夜の着信
夜の街は静まり返っていた。
加藤一樹は、コンビニのバイトを終え、駅へ向かう途中だった。
いつもならダッシュで家に帰ってすぐ寝るのだが、その日はなぜか足が重かった。胸の奥がざわついて、何かに追われているような気がしていた。
急にスマホが震えた。見知らぬ番号からの着信だった。
画面を見ると、ただ「助けて」とだけ表示されている。
心臓が跳ね上がった。電話を取ろうか、一度は躊躇した。
しかし好奇心に勝てず、通話ボタンを押した。
「……もしもし?」
相手の声はほとんど聞こえなかった。わずかなノイズの向こうで、誰かが荒い息遣いをしているだけだった。
「たすけて……」
その言葉がまた繰り返された。
一樹は周りを見回した。夜道は無人。背筋が凍った。
切ろうとした瞬間、別の言葉が聞こえた。
「すぐ来て……地下に……」
そして、通話は切れた。
駅に着く前に、一樹は立ち止まった。
地下? どこの地下? 知らない番号、知らない声。
でも、もし誰かが本当に助けを求めているなら?
怖い気持ちが混じり合いながらも、彼は周囲の暗がりを見渡し、歩道橋の下にある地下道の入口に足を向けていた。
地下道は、街灯の明かりも届かず、ひんやりと冷たかった。壁は湿気でべたつき、遠くで水滴の落ちる音がぽつぽつと響いている。
一樹はスマホの懐中電灯を点けて、ゆっくりと奥へ進んだ。
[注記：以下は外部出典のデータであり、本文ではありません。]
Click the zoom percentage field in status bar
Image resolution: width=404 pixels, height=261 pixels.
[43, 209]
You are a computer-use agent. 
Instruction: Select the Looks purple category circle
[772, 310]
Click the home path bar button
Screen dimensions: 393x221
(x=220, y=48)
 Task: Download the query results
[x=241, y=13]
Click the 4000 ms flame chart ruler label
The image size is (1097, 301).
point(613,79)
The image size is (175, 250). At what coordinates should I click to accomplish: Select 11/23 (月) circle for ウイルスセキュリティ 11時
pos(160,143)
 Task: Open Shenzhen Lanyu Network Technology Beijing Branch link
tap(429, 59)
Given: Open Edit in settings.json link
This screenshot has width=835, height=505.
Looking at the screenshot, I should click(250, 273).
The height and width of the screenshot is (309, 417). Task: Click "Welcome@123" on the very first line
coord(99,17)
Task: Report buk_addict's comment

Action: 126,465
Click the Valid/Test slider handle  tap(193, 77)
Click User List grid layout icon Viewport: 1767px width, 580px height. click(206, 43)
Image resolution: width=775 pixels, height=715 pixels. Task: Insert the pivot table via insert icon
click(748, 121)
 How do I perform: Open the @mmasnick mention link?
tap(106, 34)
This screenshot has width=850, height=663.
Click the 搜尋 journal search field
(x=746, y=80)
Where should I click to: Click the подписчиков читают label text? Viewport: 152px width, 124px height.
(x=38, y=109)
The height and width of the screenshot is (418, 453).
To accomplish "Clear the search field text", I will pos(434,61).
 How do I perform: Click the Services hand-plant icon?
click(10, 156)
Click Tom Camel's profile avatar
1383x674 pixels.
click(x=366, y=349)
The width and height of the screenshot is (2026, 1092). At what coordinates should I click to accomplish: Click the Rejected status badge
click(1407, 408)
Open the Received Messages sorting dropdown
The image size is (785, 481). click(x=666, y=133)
足音がエコーをかけて闇に吸い込まれていく。
「誰かいますか?」
声を震わせて呼びかけると、わずかにかすかな声が返ってきた。
「こっち……」
その声は子供のようで、すがるような響きを含んでいた。
一樹は声の方向へ進んだが、地下道は迷路のように入り組んでいて、どこから声が来ているのか分かりづらかった。
突然、足元に何かが触れた。
小さな手だった。
一樹は反射的に身を引いた。闇の中から、子どもの顔がゆっくりと浮かび上がった。
彼女の瞳は、真っ黒だった。
言葉を失い、一樹は後ずさった。彼女の口から小さな囁きが聞こえる。
「……助けて……出られないの……」
一樹はその言葉に胸を締めつけられた。だが同時に、彼女の体はぼんやりと透明で、光を通すかのように薄かった。
「君は誰だ?」
呼びかけても、彼女は黙ったままだった。
ただ、にじりにじりと一樹に近づいてくる。
そのとき、遠くから別の声が聞こえた。
「一樹、戻ってこい!」
振り返ると、入口の方から親しげな男の声。だが、誰も見えなかった。
「戻ってこい!」
戻れと繰り返す声はどんどん大きくなり、一樹の胸に重くのしかかった。
一樹は恐怖に震えながら、必死に走り出した。透明な少女の手が、かすかに彼の腕を掴もうとしていた。
なんとか振り切って地上に出ると、夜空は曇っていた。
スマホを見た。着信履歴が増えていた。
あの声は、電話の向こうだけじゃなかった。
彼の周りの闇の中にも、何かが、まだ囁き続けている。
一樹は、慌てて家へ帰ろうとした。
だが、背後から無数の子供の声が囁く。
「ここから出られないの……」
「一緒に遊ぼう……」
「戻っておいで……」
その夜、一樹のスマホは、着信を永遠に鳴らし続けた。